[Element and text location rows]

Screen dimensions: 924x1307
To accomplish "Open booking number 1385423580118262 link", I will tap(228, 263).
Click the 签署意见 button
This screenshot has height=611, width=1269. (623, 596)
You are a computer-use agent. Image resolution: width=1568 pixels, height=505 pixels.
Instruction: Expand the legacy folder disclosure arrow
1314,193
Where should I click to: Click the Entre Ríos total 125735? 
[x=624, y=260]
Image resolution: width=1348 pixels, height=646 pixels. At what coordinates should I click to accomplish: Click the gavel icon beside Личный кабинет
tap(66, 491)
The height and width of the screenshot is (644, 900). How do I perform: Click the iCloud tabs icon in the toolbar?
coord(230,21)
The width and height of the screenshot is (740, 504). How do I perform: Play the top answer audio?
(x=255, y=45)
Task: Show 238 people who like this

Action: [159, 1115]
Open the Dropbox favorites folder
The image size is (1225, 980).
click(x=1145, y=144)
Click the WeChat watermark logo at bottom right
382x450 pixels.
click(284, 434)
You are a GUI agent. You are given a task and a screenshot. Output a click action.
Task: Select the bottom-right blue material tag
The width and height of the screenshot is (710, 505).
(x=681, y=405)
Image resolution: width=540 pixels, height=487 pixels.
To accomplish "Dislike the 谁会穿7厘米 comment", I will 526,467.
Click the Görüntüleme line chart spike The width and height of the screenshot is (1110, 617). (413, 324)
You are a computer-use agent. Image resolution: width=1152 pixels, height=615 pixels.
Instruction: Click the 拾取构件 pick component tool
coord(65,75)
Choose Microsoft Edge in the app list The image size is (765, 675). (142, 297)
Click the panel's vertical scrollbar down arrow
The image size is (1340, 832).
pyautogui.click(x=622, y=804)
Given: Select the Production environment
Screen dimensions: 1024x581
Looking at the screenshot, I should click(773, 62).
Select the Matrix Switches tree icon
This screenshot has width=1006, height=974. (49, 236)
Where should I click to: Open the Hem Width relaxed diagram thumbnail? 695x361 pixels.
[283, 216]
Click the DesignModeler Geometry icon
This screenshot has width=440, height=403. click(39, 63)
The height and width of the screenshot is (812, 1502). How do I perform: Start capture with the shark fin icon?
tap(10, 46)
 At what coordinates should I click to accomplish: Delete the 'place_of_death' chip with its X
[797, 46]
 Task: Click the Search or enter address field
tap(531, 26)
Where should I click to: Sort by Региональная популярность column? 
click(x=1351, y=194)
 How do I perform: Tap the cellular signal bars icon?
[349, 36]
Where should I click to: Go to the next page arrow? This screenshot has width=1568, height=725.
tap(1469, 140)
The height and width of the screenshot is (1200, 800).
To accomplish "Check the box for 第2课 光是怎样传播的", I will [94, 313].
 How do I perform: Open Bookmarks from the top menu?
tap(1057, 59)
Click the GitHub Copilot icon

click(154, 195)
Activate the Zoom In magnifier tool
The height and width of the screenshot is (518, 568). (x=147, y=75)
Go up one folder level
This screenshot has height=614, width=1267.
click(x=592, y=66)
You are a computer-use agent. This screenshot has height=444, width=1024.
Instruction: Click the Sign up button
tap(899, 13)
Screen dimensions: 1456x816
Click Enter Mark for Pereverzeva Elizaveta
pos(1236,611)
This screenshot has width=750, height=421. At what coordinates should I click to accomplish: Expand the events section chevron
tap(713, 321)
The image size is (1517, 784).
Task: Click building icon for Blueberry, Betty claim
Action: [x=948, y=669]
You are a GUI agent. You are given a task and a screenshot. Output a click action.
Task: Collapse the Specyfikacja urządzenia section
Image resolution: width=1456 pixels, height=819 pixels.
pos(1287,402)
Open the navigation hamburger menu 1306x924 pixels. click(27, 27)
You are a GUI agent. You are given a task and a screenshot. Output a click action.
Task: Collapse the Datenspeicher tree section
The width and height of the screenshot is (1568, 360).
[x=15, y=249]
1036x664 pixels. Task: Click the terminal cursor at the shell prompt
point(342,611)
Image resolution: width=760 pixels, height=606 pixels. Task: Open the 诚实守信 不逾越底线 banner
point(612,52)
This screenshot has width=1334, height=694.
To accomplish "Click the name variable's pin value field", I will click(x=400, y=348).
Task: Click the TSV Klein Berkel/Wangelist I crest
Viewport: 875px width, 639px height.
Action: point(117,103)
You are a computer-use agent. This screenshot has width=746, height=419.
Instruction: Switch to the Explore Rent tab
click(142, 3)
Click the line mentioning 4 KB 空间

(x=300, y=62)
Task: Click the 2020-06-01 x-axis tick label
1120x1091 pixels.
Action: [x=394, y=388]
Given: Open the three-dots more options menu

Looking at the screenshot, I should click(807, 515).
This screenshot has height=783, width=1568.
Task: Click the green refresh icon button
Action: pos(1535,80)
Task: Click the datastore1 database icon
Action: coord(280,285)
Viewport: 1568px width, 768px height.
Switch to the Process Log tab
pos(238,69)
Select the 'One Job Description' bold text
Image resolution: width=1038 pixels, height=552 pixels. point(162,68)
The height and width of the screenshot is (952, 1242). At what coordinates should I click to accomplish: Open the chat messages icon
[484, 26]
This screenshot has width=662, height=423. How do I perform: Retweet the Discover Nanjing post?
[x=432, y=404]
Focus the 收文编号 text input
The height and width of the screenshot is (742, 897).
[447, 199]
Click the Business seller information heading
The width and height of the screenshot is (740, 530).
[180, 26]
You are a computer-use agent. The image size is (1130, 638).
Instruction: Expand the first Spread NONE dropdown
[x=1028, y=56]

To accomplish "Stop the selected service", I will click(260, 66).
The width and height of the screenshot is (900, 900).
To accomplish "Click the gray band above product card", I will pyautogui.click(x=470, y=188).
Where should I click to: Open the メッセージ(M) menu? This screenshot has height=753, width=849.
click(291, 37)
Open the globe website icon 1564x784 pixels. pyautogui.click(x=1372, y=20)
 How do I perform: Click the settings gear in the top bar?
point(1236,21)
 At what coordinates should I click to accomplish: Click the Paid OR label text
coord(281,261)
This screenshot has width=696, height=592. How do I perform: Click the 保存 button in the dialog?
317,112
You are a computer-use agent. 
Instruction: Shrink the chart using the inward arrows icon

__TO BE DONE__
Show each line in the rows above that contains the word "perform". Copy every such line in full.

__TASK RESPONSE__
The height and width of the screenshot is (644, 900). How do I perform: Click the iCloud tabs icon in the toolbar?
The width and height of the screenshot is (740, 504). How do I perform: Play the top answer audio?
The height and width of the screenshot is (812, 1502). How do I perform: Start capture with the shark fin icon?
 How do I perform: Tap the cellular signal bars icon?
 How do I perform: Open Bookmarks from the top menu?
This screenshot has width=662, height=423. How do I perform: Retweet the Discover Nanjing post?
 How do I perform: Click the settings gear in the top bar?
This screenshot has width=696, height=592. How do I perform: Click the 保存 button in the dialog?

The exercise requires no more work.